Tribunal egípcio condena três jornalistas da Al Jazeera à prisão

Diplomatas, jornalistas e observadores internacionais que acompanharam o processo legal afirmaram não haver base para a condenação da equipe da Al Jazeera

iG Minas Gerais | DA REDAÇÃO |

Uma corte egípcia condenou à prisão nesta segunda-feira (23) três jornalistas da rede Al Jazeera. Peter Greste e Mohamed Fahmy foram condenados cada um a sete anos de cadeia por acusações que incluem auxiliar a Irmandade Muçulmana, considerada terrorista no país, e divulgar falsa informação. Baher Mohamed foi sentenciado a dez anos.

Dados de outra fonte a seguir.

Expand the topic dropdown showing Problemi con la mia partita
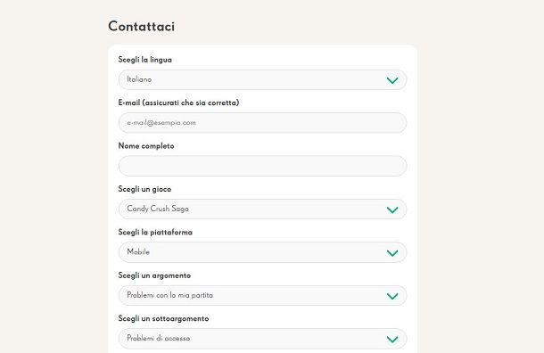Screen dimensions: 544x353 262,295
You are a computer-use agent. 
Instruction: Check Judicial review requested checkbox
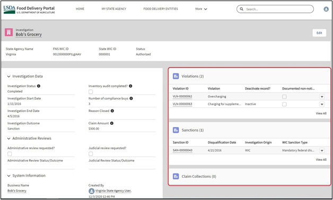91,154

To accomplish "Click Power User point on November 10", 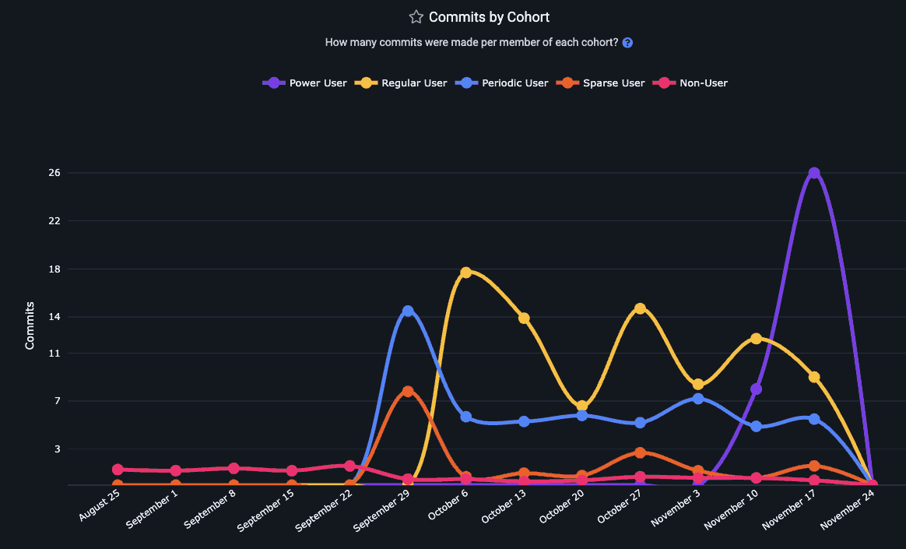I will coord(756,389).
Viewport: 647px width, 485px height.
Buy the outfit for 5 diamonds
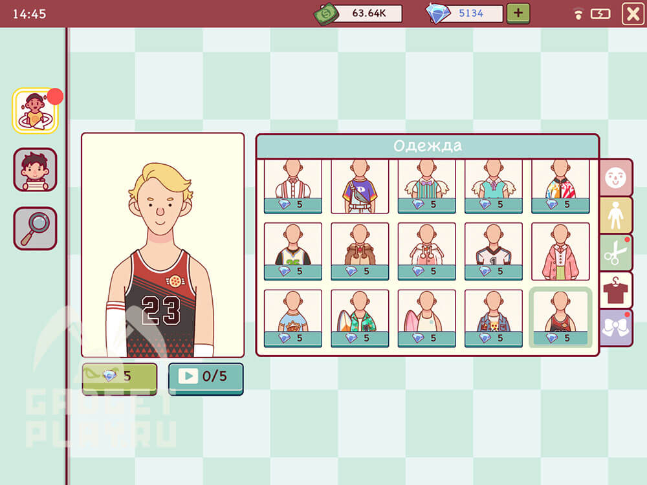[120, 376]
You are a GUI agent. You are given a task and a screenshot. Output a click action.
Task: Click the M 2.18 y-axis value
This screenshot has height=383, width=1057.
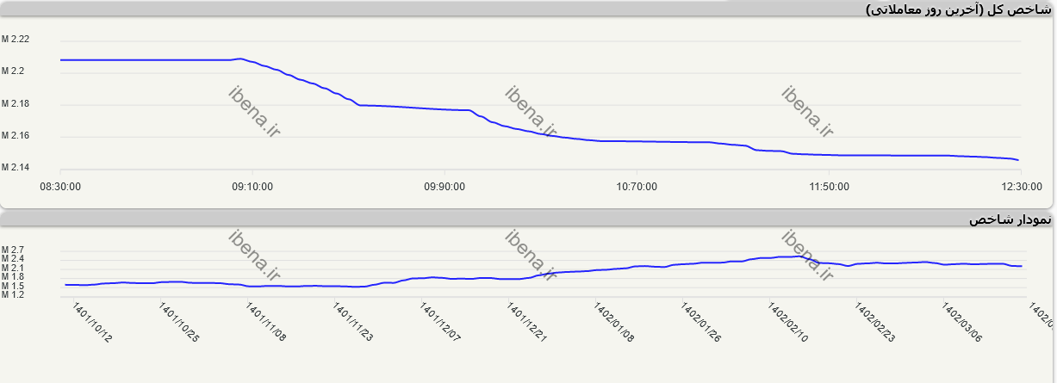click(x=16, y=104)
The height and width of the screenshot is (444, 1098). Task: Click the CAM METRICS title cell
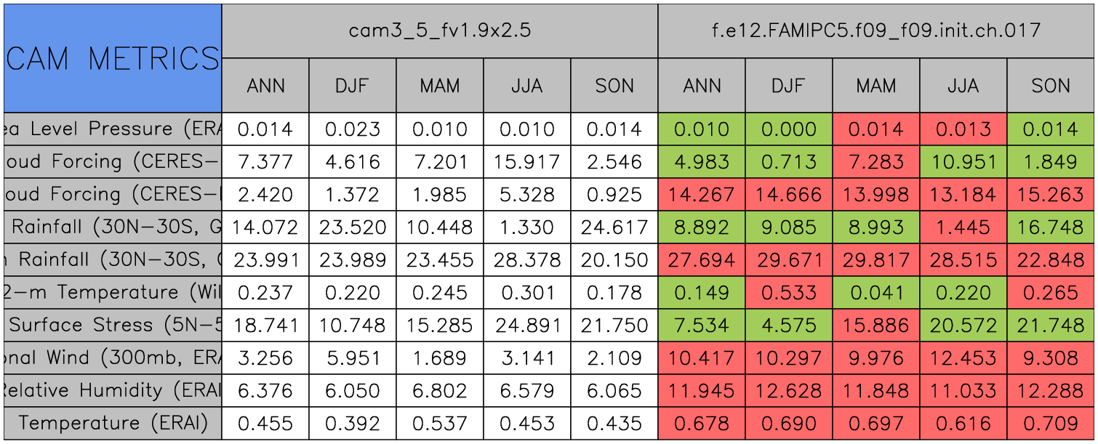(113, 58)
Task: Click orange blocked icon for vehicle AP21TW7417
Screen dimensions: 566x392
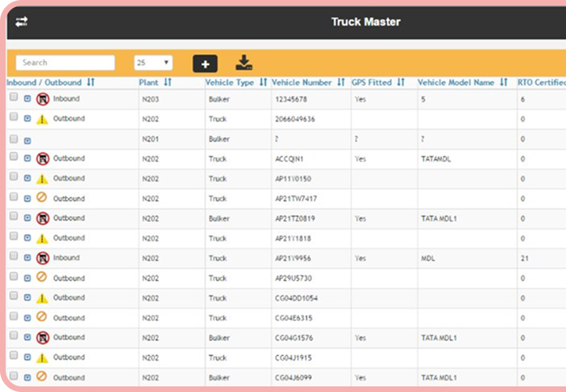Action: click(x=42, y=198)
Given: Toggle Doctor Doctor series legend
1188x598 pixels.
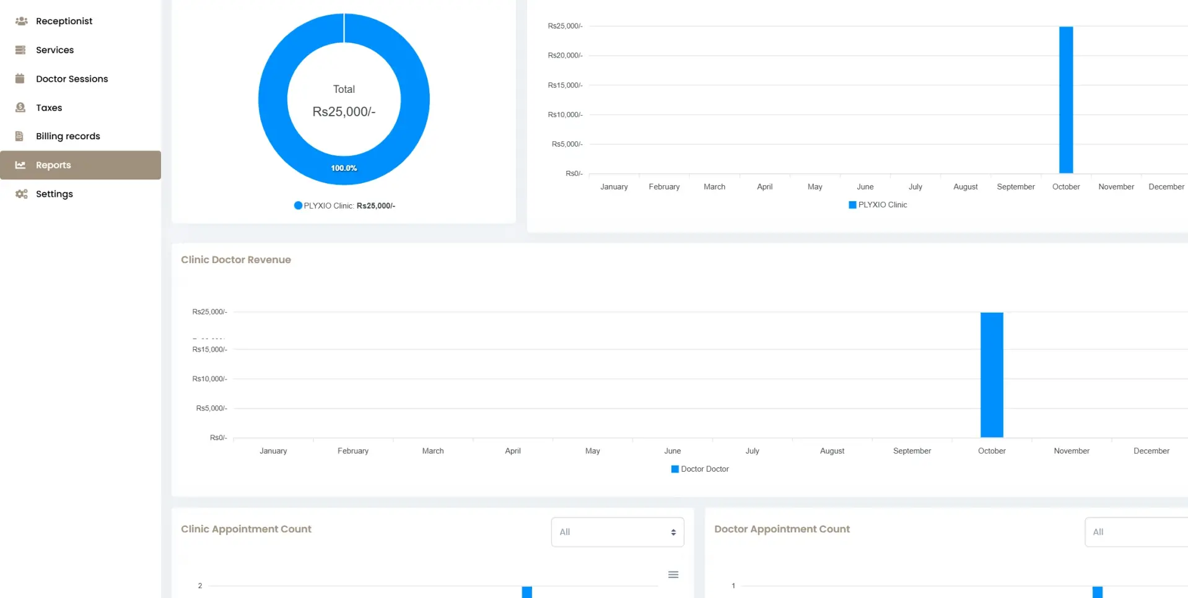Looking at the screenshot, I should pyautogui.click(x=700, y=469).
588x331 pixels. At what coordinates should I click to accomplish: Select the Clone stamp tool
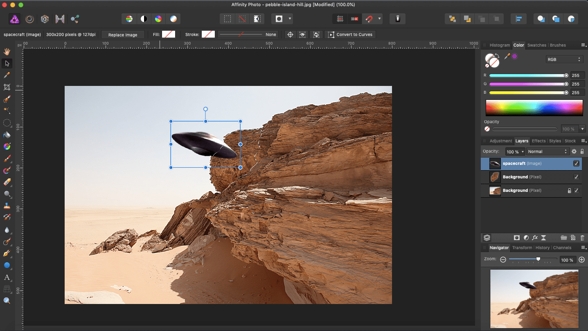7,206
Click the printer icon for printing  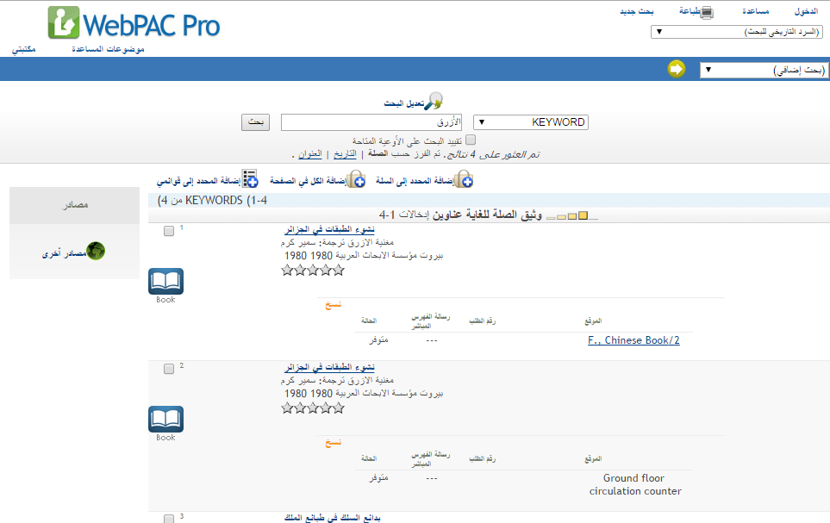pos(707,12)
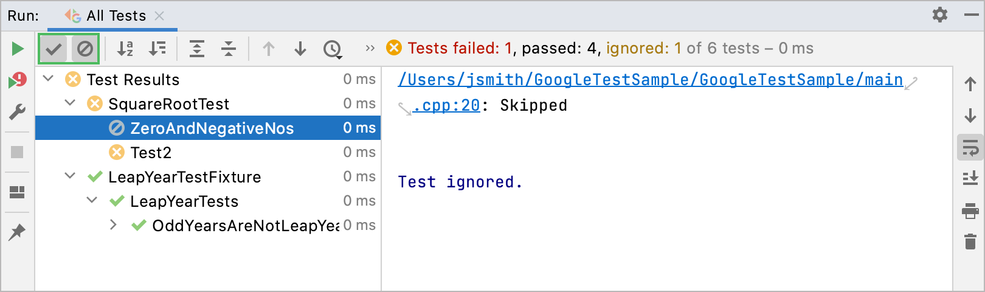This screenshot has height=292, width=985.
Task: Rerun failed tests icon
Action: click(18, 80)
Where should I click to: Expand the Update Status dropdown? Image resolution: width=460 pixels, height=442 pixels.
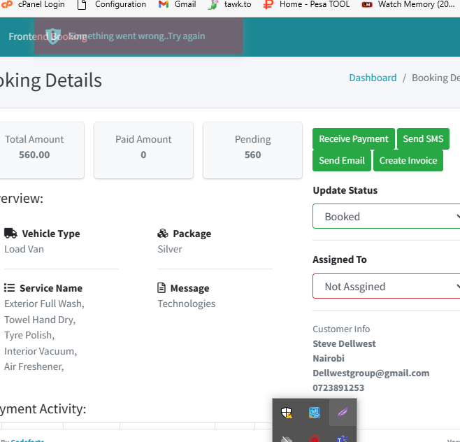[x=386, y=217]
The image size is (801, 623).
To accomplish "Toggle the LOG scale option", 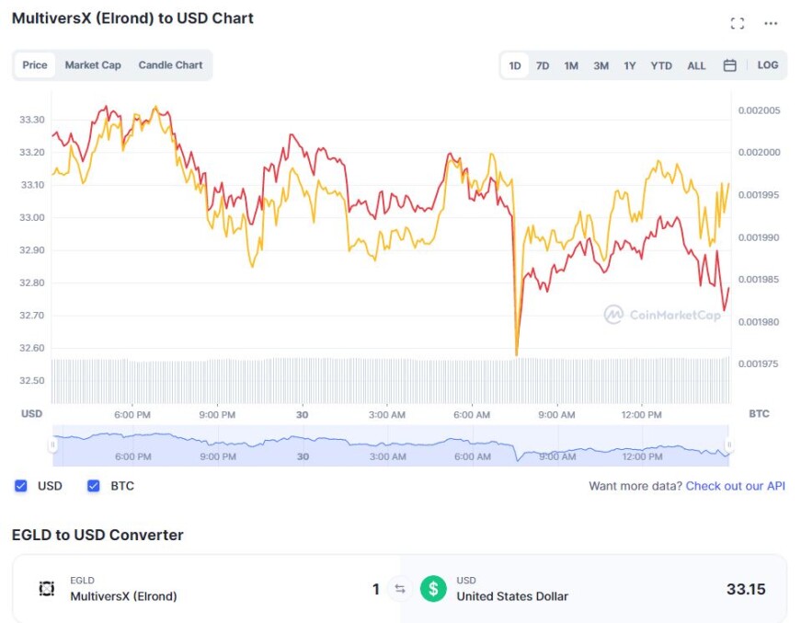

O australiano Peter Greste é ex-correspondente da rede britânica BBC. O egípcio-canadense Mohamed Fahmy trabalhou, anteriormente, com a rede americana CNN. Baher Mohamed é um produtor local. Os três haviam sido presos em dezembro durante sua cobertura dos eventos políticos no país, em convulsão desde o inicio das manifestações da chamada Primavera Árabe, que levaram à deposição do ex-ditador Hosni Mubarak em fevereiro de 2011.

A subsequente deposição do presidente islamita Mohammed Mursi, em julho de 2013, foi seguida por uma violenta repressão à Irmandade Muçulmana no país. A Al Jazeera, crítica ao governo instalado pelo golpe militar, é perseguida desde então. Diplomatas, jornalistas e observadores internacionais que acompanharam o processo legal afirmaram não haver base para a condenação da equipe da Al Jazeera, e o veredito desta segunda foi recebido como um golpe à liberdade de imprensa no país. A rede de televisão, com sede no Qatar, nega as acusações. Outros jornalistas da organização, julgados "in absentia", foram condenados no Egito.

De acordo com Al Anstey, diretor da Al Jazeera em inglês, afirmou que os vereditos recebidos desafiam a lógica. Ele disse que Greste, Fahmy e Mohamed são "culpados por relatar histórias com grande habilidade e integridade". Diversos usuários do Twitter divulgavam, nesta manhã, fotografias com a boca vendada segurando nas mãos mensagens de "libertem os funcionários da Al Jazeera". O movimento pela soltura dos repórteres é repassado com o título de que "jornalismo não é um crime".